- Chitalia, Rhea;
- Pati, Sarthak;
- Bhalerao, Megh;
- Thakur, Siddhesh Pravin;
- Jahani, Nariman;
- Belenky, Vivian;
- McDonald, Elizabeth S;
- Gibbs, Jessica;
- Newitt, David C;
- Hylton, Nola M;
- Kontos, Despina;
- Bakas, Spyridon
Breast cancer is one of the most pervasive forms of cancer and its inherent intra- and inter-tumor heterogeneity contributes towards its poor prognosis. Multiple studies have reported results from either private institutional data or publicly available datasets. However, current public datasets are limited in terms of having consistency in: a) data quality, b) quality of expert annotation of pathology, and c) availability of baseline results from computational algorithms. To address these limitations, here we propose the enhancement of the I-SPY1 data collection, with uniformly curated data, tumor annotations, and quantitative imaging features.
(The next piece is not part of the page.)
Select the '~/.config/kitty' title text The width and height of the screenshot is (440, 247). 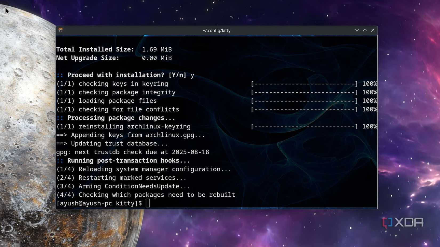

Specifically, the proposed dataset includes a) uniformly processed scans that are harmonized to match intensity and spatial characteristics, facilitating immediate use in computational studies, b) computationally-generated and manually-revised expert annotations of tumor regions, as well as c) a comprehensive set of quantitative imaging (also known as radiomic) features corresponding to the tumor regions. This collection describes our contribution towards repeatable, reproducible, and comparative quantitative studies leading to new predictive, prognostic, and diagnostic assessments.